In an earlier draft of the lease, the Bureau of Land Management afforded the church "a right of first refusal to purchase, lease or otherwise manage Martin's Cove" if the property were sold or title was transferred to another party. In the lease signed Tuesday, the word "purchase" is excluded.
Don Ogaard, BLM's manager for the Martin's Cove site, said that change was made to reflect the original language of the congressional act mandating the lease of the church last year.
"That was discussed during the internal review," he told the Casper Star-Tribune. "The feeling was, 'Why have it in there? Why not just go back to the language that was in the act itself? Don't embellish the law.' "
Ogaard was not part of the internal review.
Lloyd Larsen, stake president with the LDS Church in Riverton, said the change did not bother him.
"We've tried to keep the language of the lease in harmony with the language of the legislation," Larsen said.
The legislation passed last year gives the church control over the 933.49-acre area for 25 years, and authorized right of first refusal for renewing the lease.
Martin's Cove is where Mormon pioneers in 1856 sought shelter during an October blizzard.
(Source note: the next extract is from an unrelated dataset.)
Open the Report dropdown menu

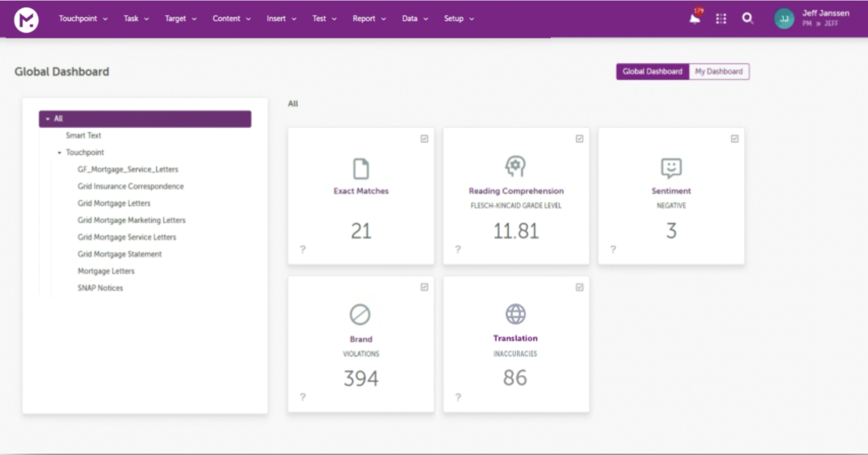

National historic trails such as the Pony Express, Oregon, California and Mormon trails are nearby.
Critics of leasing the area to a church fear leasing an area of national importance is problematic.
"This is precedent setting, and a national historic landmark has been given by the BLM to a religious group," said Barbara Dobos of the Alliance for Historic Wyoming. "My concern is that the land is part of the national historic trails and American history, and I hate to see it given to a group who might give it a single interpretation of history."
Mormon visitors typically have outnumbered other visitors to the site about 55 miles southwest of Casper.
Ogaard said the lease signing is largely a paper transaction, and the church has not proposed any changes to the area.
"We don't expect people on the ground would notice any difference, since no physical components have been proposed," he said.
Under the lease, the church will pay $16,000 per year to the BLM.
BLM State Director Bob Bennett said the lease is a boon to the agency.
"Quite frankly, as long as there's public access and it's good public access and maintenance, it takes (cost) off our back and the public's back, and that's a good situation," he said.